彼の教えを聞いて、理解はする。ただ、やっぱり納得はできない。


 そこで僕は、戦って納得して倒せるようなモンスターを探しに森の中に向かった。あんなに可愛い見た目をしたスライム系とは別に、倒しても心が傷まないような見た目や姿の敵を探す為に。


 それなのに、出会うモンスターのどれもが可愛く思えて倒せそうにない。しかも、森の中を敵を探して歩き回っている間にモンスターと仲良くなってしまった。


「キューキュー!」

「駄目だ、可愛すぎる。倒せない」


 初めて出会ったアイツとは違うが、同じ緑色をしたスライム系のモンスターが僕の足元で鳴き声を上げている。その様子を見て、僕の胸の中に可愛いという感情が沸き起こっていた。


 最初、コイツは僕の姿を見て突進してきた。身体に当たったのだが、何のダメージもない。同年代の女の子から叩かれた時の方が痛い、と思うぐらいの衝撃しかない。流石、最弱と呼ばれているモンスターだなと思いつつ倒さず適当に相手をしていた。繰り返し、体当たりされながら森の中を歩く。その後を付いてきて、体当たりをしてくるモンスター。


 慣れてきたのか、次第に体当たりの衝撃が大きくなってきた。まだまだ全然、痛くはないけれど。


「お! いい感じの体当たりだ。衝撃が大きくなってるよ」

「キューキュー!」


 やはり、モンスターも生きて感情もあるようだ。僕が褒めると、喜ぶような鳴き声を上げている。ような気がする。


「いつか、僕もモンスターを倒す日が来るのかな?」

「キュー?」


 森の中を散策して見て回った結果、僕はモンスターを倒せずにその日は終わった。それどころか、モンスターとの間に絆を育んでしまったようだ。より一層、倒すのが心苦しくなりそうだ。近い将来を考えて憂鬱になっていると、足元にいるスライム系モンスターが懐いて絡んできた。


「ごめんね、僕は村に帰らないと」

「キューキューキュー?」


「一緒には連れていけないんだ。だから、ここでお別れ」

「キューキュー!」


 村にペットとして連れて帰ったら、殺されてしまうだろう。だから、ここで別れを告げる。理解しているのか、別れを惜しむように僕の足元に絡みついてきた。


「ごめんね。だけど君を連れて帰ると、トーマスさん達にモンスターとして駆除されてしまうよ。だから僕の後を追ってきたりして、村には絶対に近づかないでね」

「キュー!」


「折角だから、名前も付けてあげよう。うーん、そうだなぁ……」


 僕は腕組みをして、しばらく考える。そして、その緑色の見た目をしたスライム系モンスターに相応しいと感じた名前を思いついたので、名付けてみた。


「今日から君の名前は、”メラルダ”だよ。僕の名前は、アランって言うんだ。改めてよろしくね」

「キュキュキュー!」


「名前も付けてあげたんだから、簡単に死んじゃ駄目だよ。絶対に村には近づかないでね。危なくなったら逃げるんだよ」

「キュッキュッ」


 理解しているかどうかも分からないし、自己満足だけどもメラルダに忠告してからその場で別れを告げて1人で村に戻った。

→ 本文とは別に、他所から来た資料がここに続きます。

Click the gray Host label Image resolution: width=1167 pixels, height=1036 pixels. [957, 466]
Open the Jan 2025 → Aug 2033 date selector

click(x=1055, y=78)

「お! ようやく、モンスターを倒せたのか。アラン、よくやったな」

「え?」


 村に戻るとトーマスさんから突然、そんな事を言われた。心当たりがなくて、僕は戸惑う。


「どうして、僕がモンスターを倒したって思ったの?」

「お前のレベルが上っているからな」


「えぇ!? ホントに?」

「レベル1から6に上がっている。モンスターを倒して経験値を得たんだろう?」


「僕のレベルって、見て分かるの?」

「あぁ。スキルでな」

 

 どうやら、見ただけでレベルが分かるスキルというのがあるらしい。トーマスさんの話が本当ならば、僕は知らぬ間に5もレベルアップしていたらしい。だがしかし、モンスターは倒していないのに経験値はいつ得たのだろうか。疑問に思う。

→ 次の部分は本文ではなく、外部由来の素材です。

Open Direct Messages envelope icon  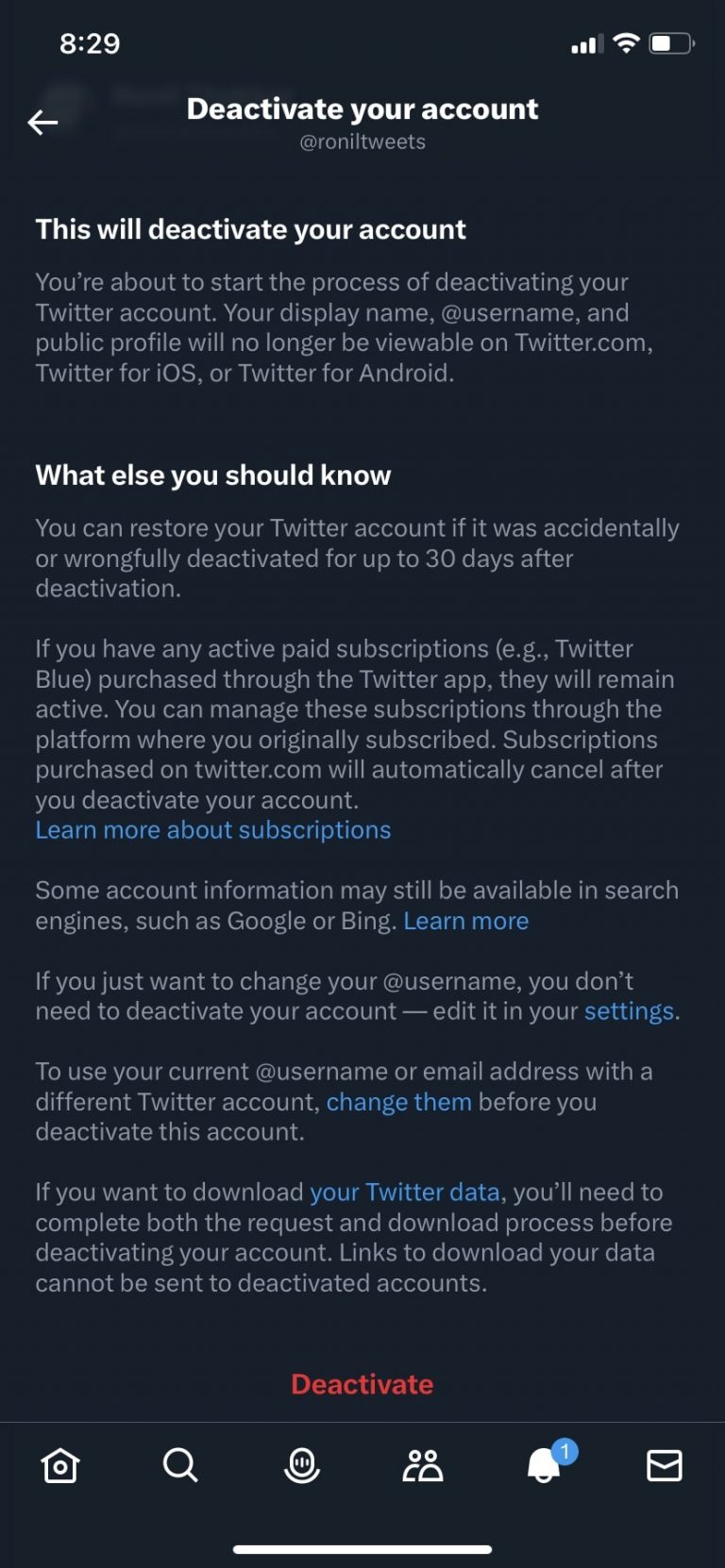(664, 1465)
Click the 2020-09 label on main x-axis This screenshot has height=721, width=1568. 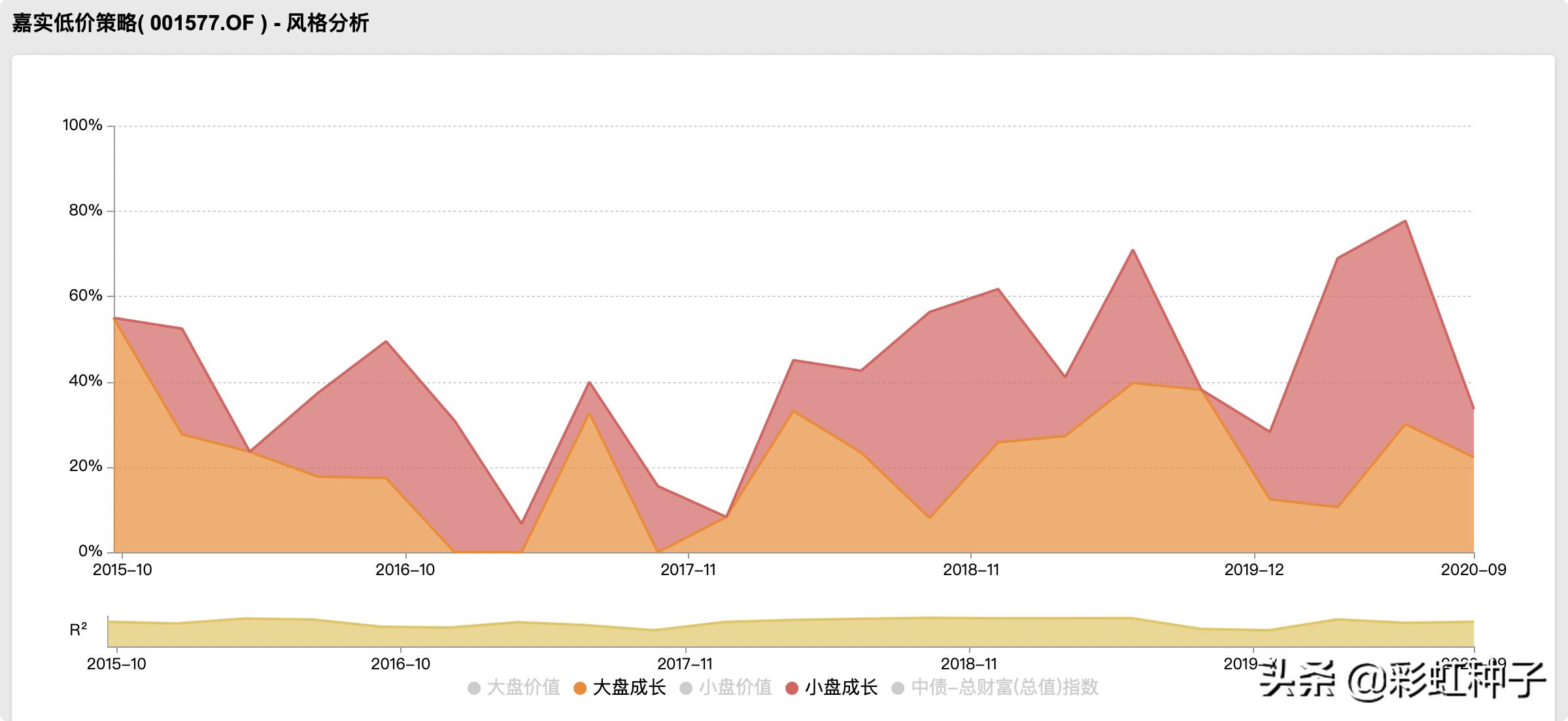point(1473,570)
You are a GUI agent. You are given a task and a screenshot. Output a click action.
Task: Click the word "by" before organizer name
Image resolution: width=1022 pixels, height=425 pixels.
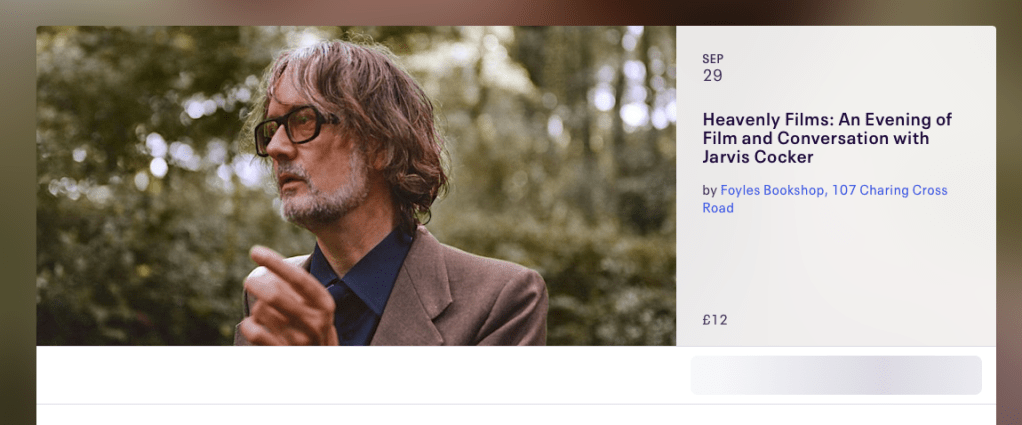[x=710, y=190]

 考えてみた結果、僕がレベルアップしたのは森の中を歩いたからだろうと思った。モンスターを倒して経験値を得なくても、戦闘訓練やトレーニングでも微量の経験値が得られるという話を聞いていた。


 つまり、森の中を歩くことが身体を鍛えるトレーニングとなって経験値を得る事になったんじゃないだろうか、と考えた。モンスターを倒さなかったとしても経験値は稼いでレベル上げができそうだ、と僕は思った。


 絶望を味わっていた僕の人生に、希望が湧いてきた。